The staff in all their finery provided place settings fit for kings, complete with drinks and a wide variety of foods. I even got used to the smoke, which turned out to be from cooking and not cigarettes and cigars. I was carrying on a conversation with one of the wives. We were laughing it up (nope, no drinks yet) and just having a fun time. The servers wheeled up a tray of delicacies to choose from.

The lady and I were examining what was in front of us until I noticed what I thought was a movement on the tray. I continued talking while I looked around again … and by golly, there were giant man-eating-sized lobsters on that table lying on crushed ice.

I may have mentioned before that I have a fear of multilegged critters that look like spiders. As I focused on one of these monsters, the damn thing moved.

Remember, this was years before I ever went to Red Lobster and got used to seeing them in person. When it moved, I shrieked out a shrill yell like a child who’d been dropped on his head. I pushed away from the table in utter panic.

My wife should have poured a drink on my head at that point, but she kept her cool. Everyone thought it was funny but me. I had seen myself jump out of my skin on previous occasions when I’d been startled. They had not. The friendly lady from Tennessee just about passed out from laughing at my unplanned antics. But karma was about to strike her.

Our meals arrived. Just like in the movies, everything was delivered under glass or, in her case, beneath a solid cover.

Well, we had ordered the same thing, fish. Mine came without its head. Such was not the case for hers. When the waiter pulled the cover off of her meal, the fish not only had its head on — its mouth was wide open. She let out a shriek; like me before, she pushed her chair back and really let out a holler. Hell, I thought someone was stabbing her! I asked her what was wrong and how I could help. Her reply: “Cut off its head! It’s looking at me!) I looked around us, wondering whose head she wanted removed. I didn’t realize it was the fish until she pointed.
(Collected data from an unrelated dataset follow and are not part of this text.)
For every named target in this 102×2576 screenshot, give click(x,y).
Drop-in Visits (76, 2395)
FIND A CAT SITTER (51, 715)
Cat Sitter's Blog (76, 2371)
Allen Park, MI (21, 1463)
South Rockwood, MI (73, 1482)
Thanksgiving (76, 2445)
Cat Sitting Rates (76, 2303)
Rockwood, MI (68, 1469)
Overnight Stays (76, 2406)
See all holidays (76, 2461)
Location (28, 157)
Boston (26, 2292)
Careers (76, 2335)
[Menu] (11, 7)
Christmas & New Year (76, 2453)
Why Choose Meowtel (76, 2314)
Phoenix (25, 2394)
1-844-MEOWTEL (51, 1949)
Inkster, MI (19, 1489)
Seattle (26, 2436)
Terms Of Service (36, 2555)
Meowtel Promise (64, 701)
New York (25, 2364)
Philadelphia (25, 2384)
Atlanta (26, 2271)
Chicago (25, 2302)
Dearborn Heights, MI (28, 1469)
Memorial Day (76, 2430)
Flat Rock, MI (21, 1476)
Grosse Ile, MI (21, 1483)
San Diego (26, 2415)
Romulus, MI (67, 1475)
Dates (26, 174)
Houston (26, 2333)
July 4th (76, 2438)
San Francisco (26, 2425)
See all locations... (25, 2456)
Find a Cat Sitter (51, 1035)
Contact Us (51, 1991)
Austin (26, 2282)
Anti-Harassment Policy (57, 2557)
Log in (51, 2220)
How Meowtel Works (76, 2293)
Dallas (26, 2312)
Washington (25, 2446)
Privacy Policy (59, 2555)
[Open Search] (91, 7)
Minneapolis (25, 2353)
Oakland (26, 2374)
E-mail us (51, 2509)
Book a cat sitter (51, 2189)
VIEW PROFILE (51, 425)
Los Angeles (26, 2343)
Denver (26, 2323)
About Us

I don’t know who cut its head off, but things settled down after that. We were once again just a group of people enjoying a quiet meal — surrounded by other patrons who wondered what planet we had arrived from.

* * *

The shock and awe of the Fourth of July reminded me of a good friend from our neighborhood in Grand Forks who found a 50-caliber machine gun shell back when we were in seventh grade. Naturally, he placed it in in a vice in his basement and slammed it with a hammer.

I wasn’t in attendance for the demonstration but found out later that it blew a hole in the basement wall and scarred his hands pretty badly. He was lucky, I suppose, that he did not blow his fingers off or worse. But when his dad entered the scene, he caused some serious damage to my friend’s behind. It was one of those situations when, after something bad has happened, you are so happy that your loved one wasn’t hurt that you beat the hell out of them.

This same friend lived next door to Porter’s Grocery. The store was on the main floor of the building, and the owners lived above it, on the second. Access to their living quarters was by a long flight of stairs straight up.

Being young and stupid, we dropped a load of firecrackers at the steps to the second floor down at ground level — two years in a row. We then sat back and waited for the owner (who, by the way, was a really nice man) to go running around the block seeking the blasters.

We weren’t caught the first time. But when the next year came around, our store owner turned out to have a good memory. We waited until the lights were out, then struck again. We lit those firecrackers and turned to run — right into his chest. He was there in the dark waiting for us. We shrieked like babies in a crib. He could not have possibly scared us more than we scared ourselves! Instead of killing us and burying our remains, he laughed and told us never to do it again. And we didn’t.

We had what we thought was fun at the expense of others while we were growing up — but it always caught up with us, and turned out to be a great learning experience. Note: I do not recommend that the youth of today copy any of the adventures outlined in my columns because today you’d end up in juvenile court with Scott Griffeth and Susan Solheim, the local juvenile judges, and they do a great job. Amen.